THE TASK |
If "computer" shows up in a line of the material, return that line.

== Segment start ==

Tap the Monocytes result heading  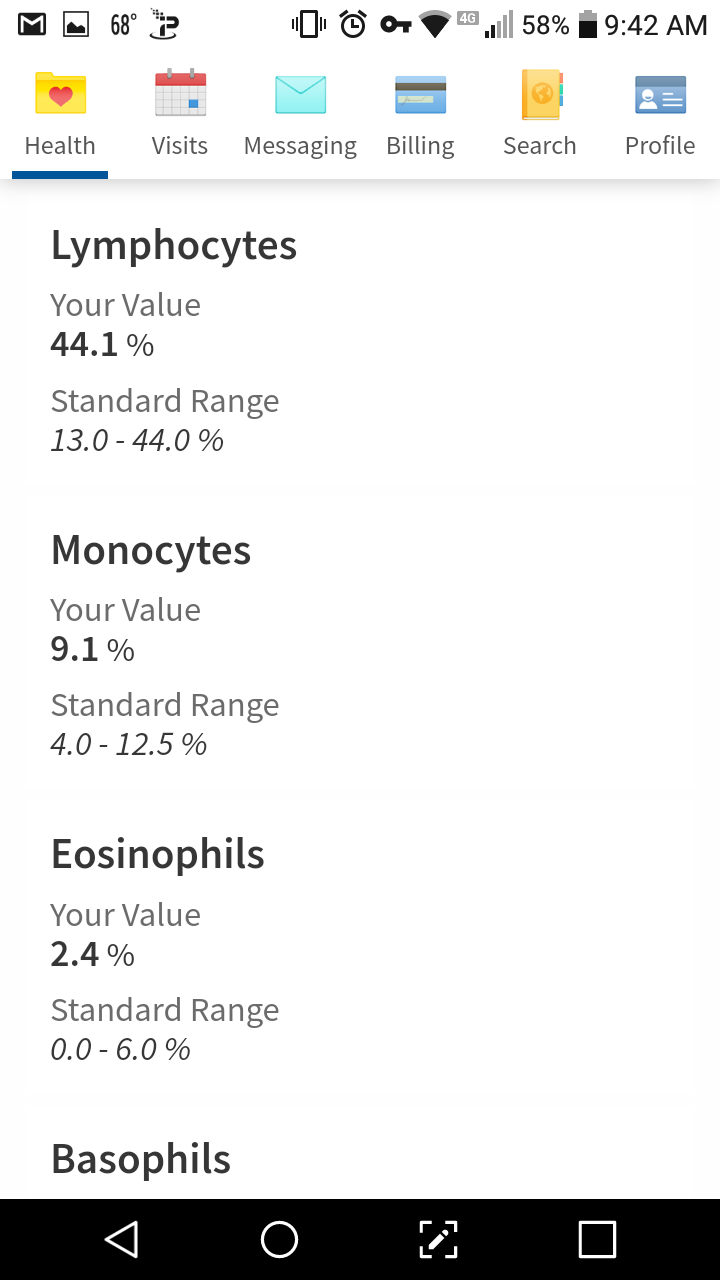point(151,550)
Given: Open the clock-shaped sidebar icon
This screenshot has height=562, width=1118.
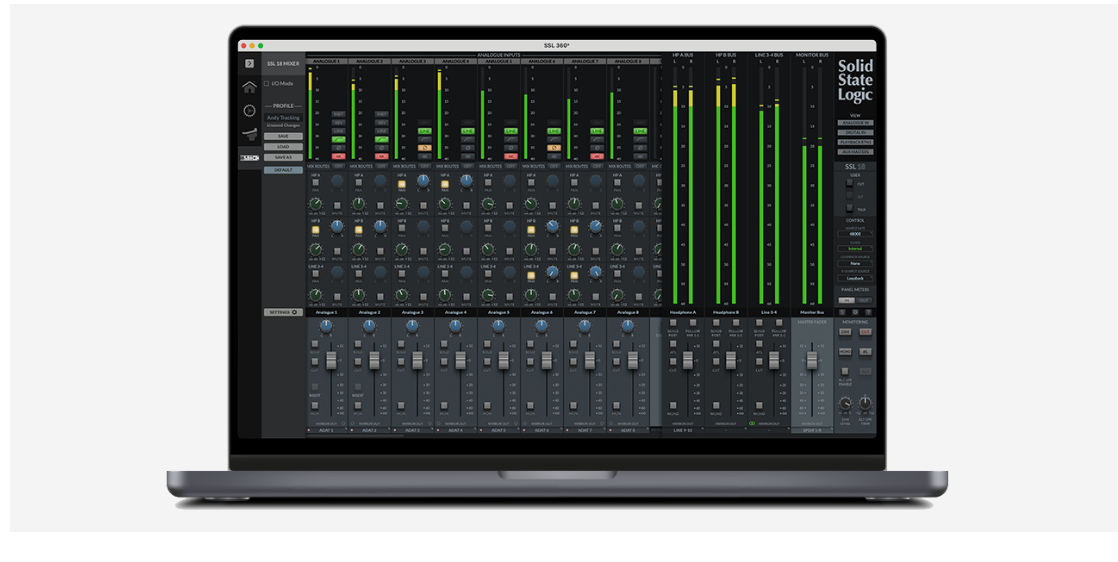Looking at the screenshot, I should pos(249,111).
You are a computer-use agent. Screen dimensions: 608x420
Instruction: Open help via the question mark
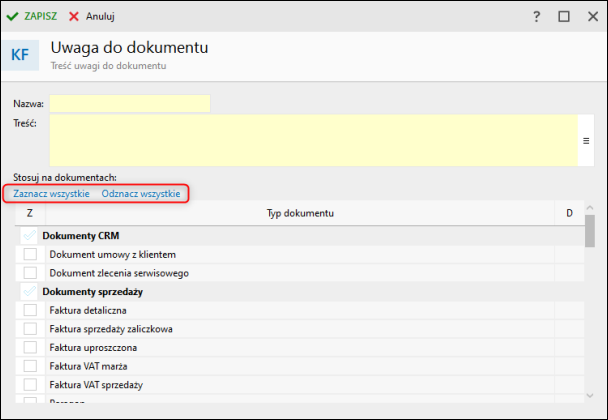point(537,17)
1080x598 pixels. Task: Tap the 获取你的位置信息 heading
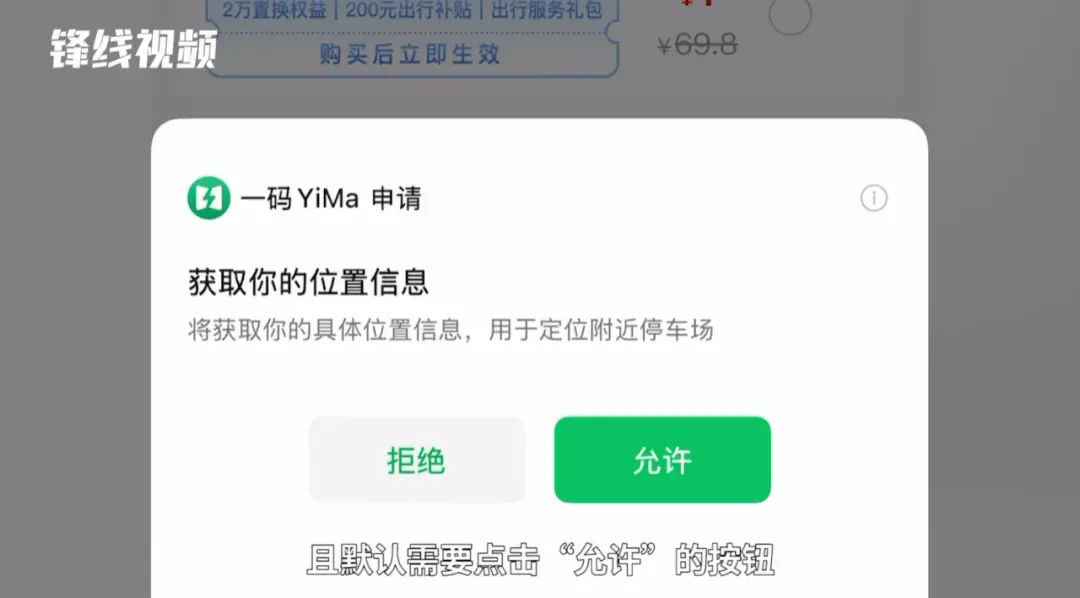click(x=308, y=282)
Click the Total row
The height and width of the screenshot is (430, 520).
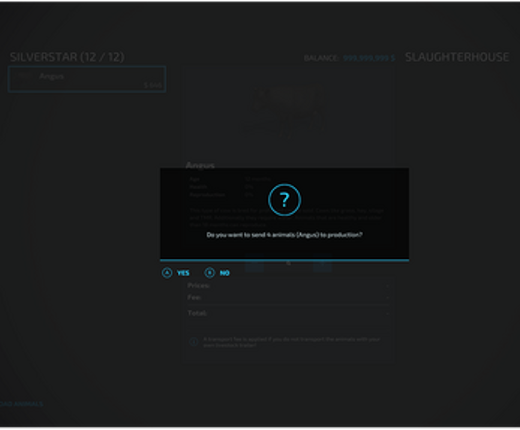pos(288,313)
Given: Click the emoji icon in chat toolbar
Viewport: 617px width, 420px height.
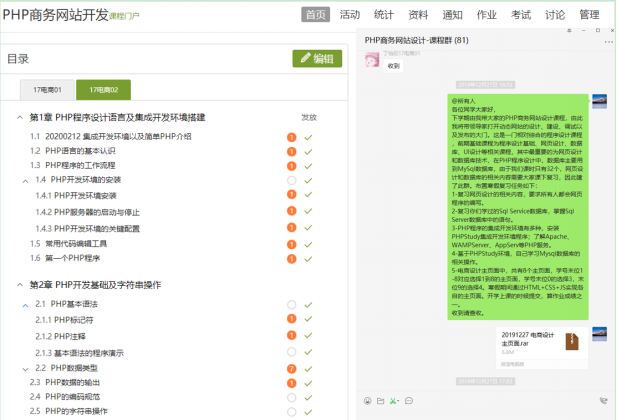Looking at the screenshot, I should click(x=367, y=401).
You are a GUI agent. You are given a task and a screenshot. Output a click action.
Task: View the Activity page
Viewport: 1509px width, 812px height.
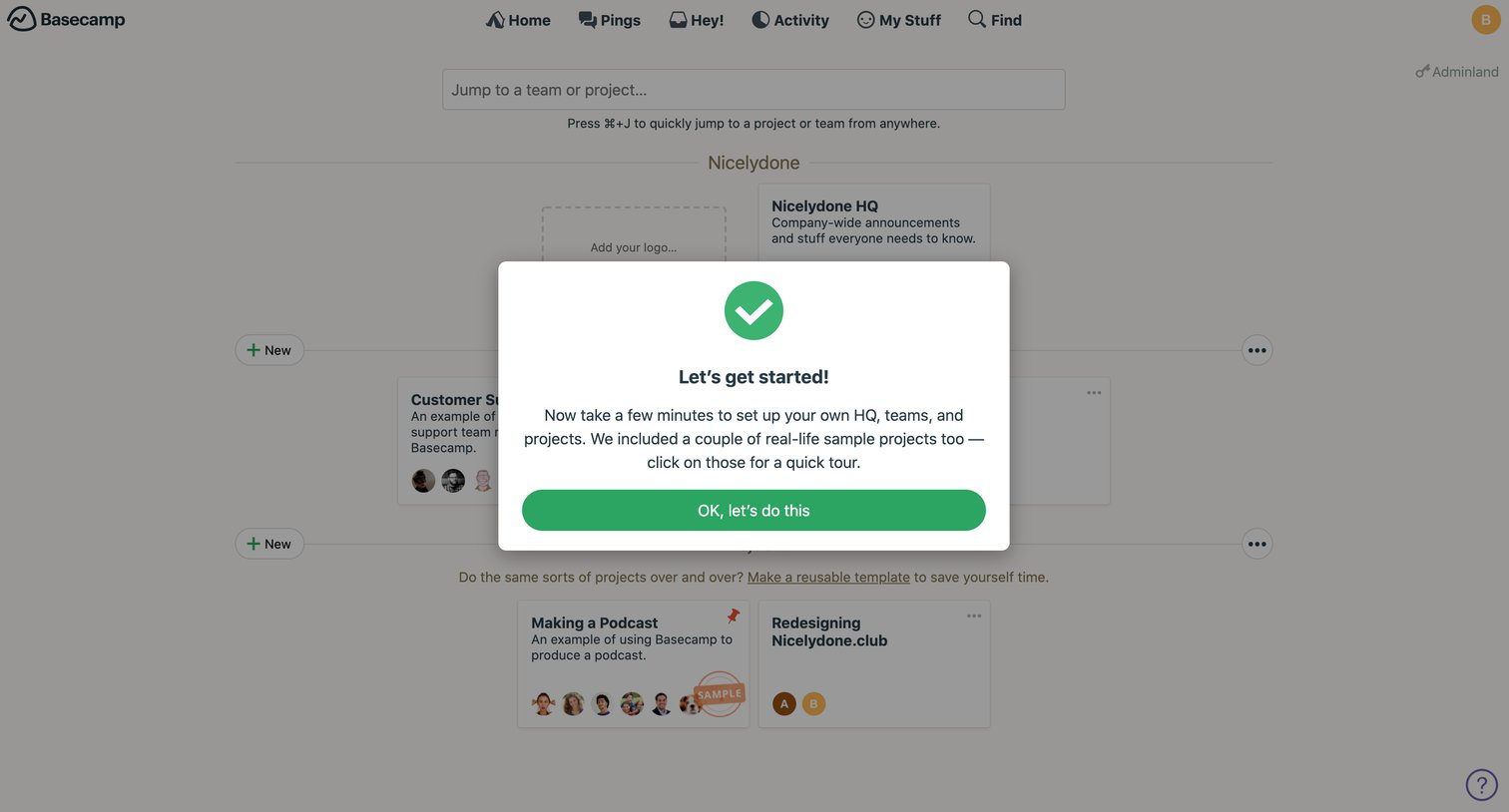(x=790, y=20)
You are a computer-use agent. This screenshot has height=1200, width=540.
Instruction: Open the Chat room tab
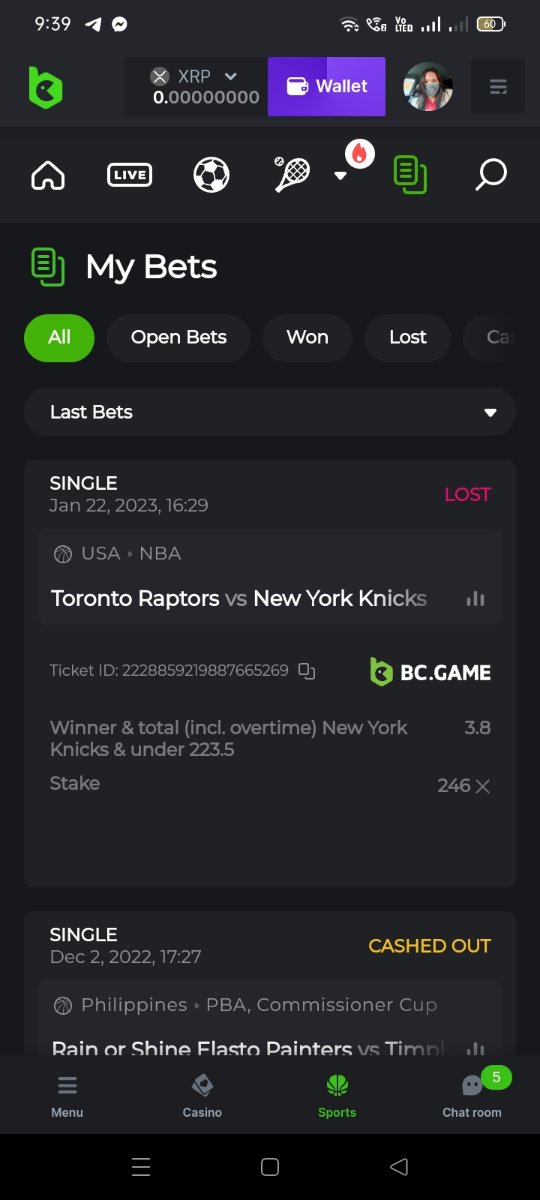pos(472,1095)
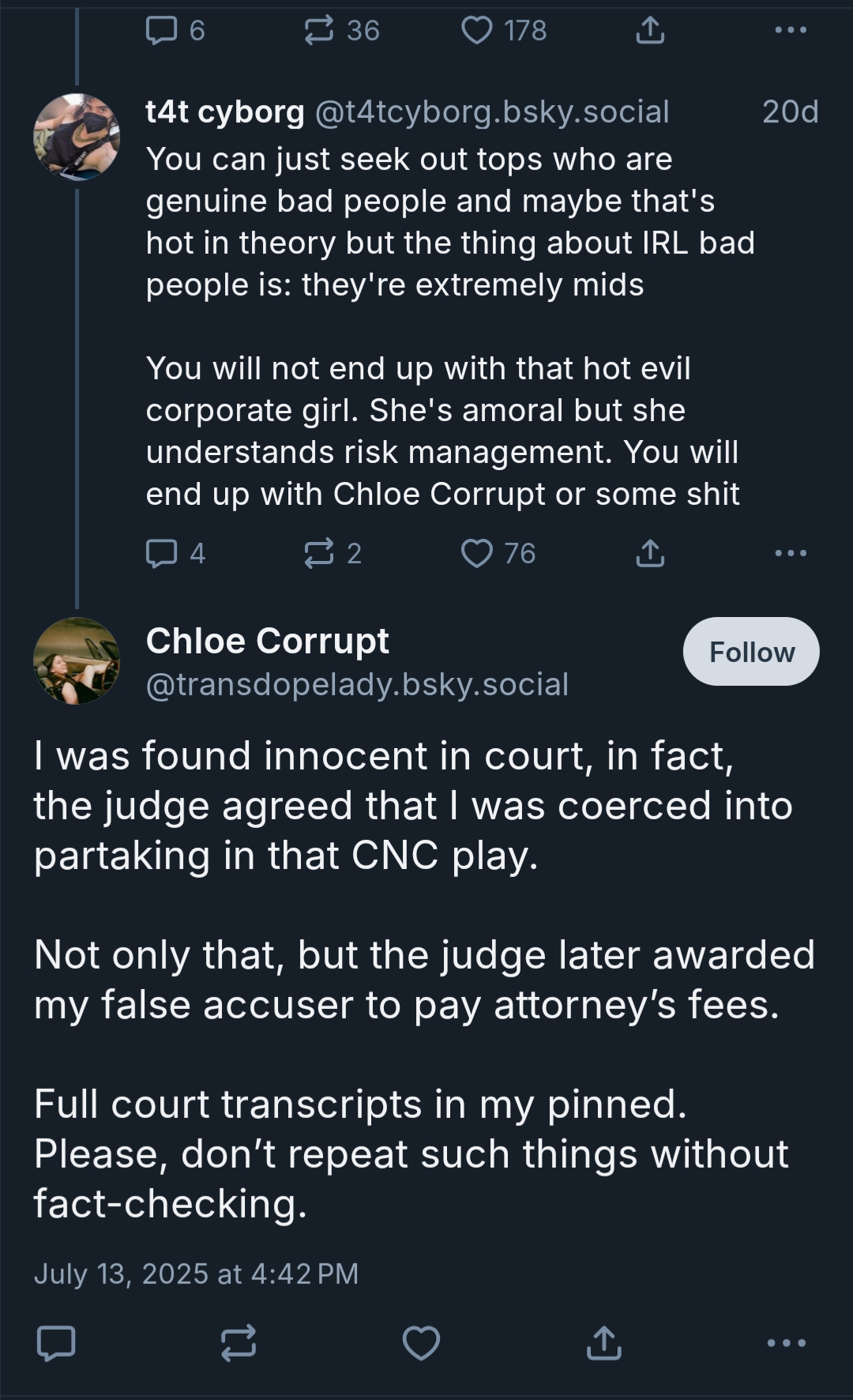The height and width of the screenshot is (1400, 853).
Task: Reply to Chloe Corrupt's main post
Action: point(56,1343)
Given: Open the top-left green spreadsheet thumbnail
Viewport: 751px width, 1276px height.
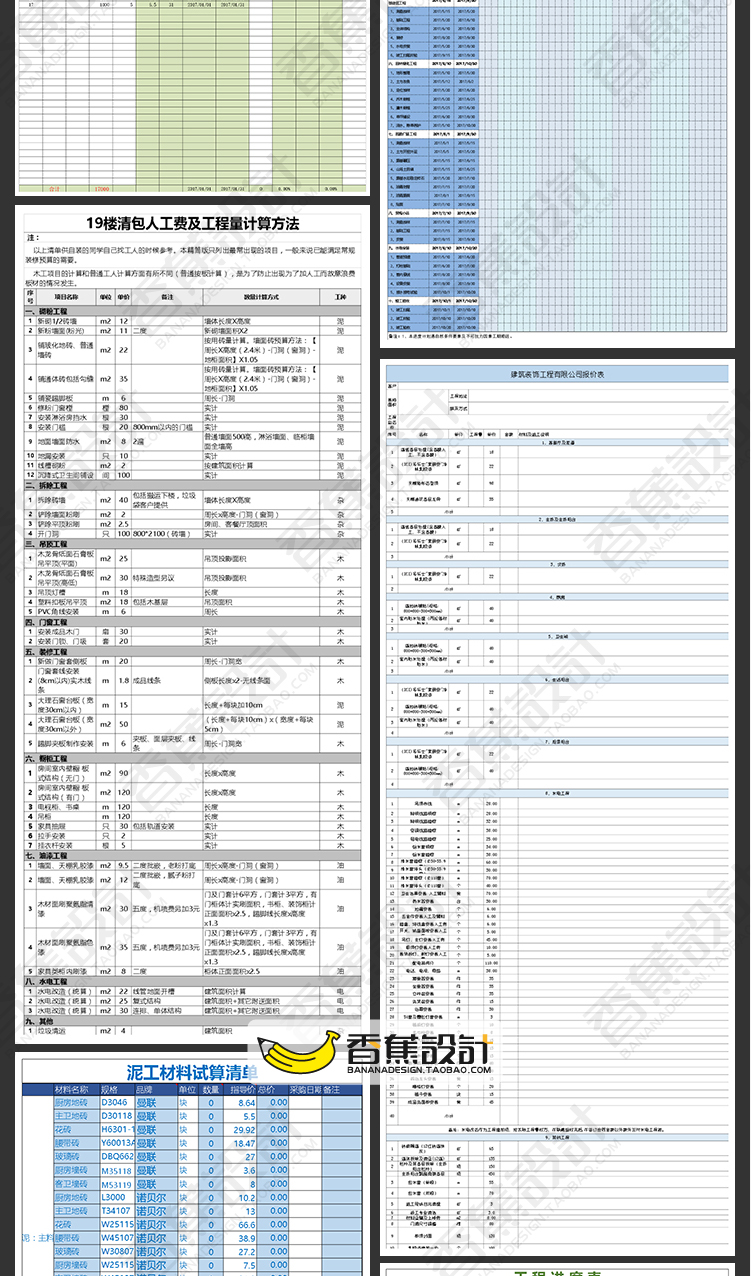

== Segment end ==

PROBLEM SOLUTION |
You are a computer-use agent. Screen dimensions: 608x420
You are a computer-use agent. This screenshot has height=1200, width=540.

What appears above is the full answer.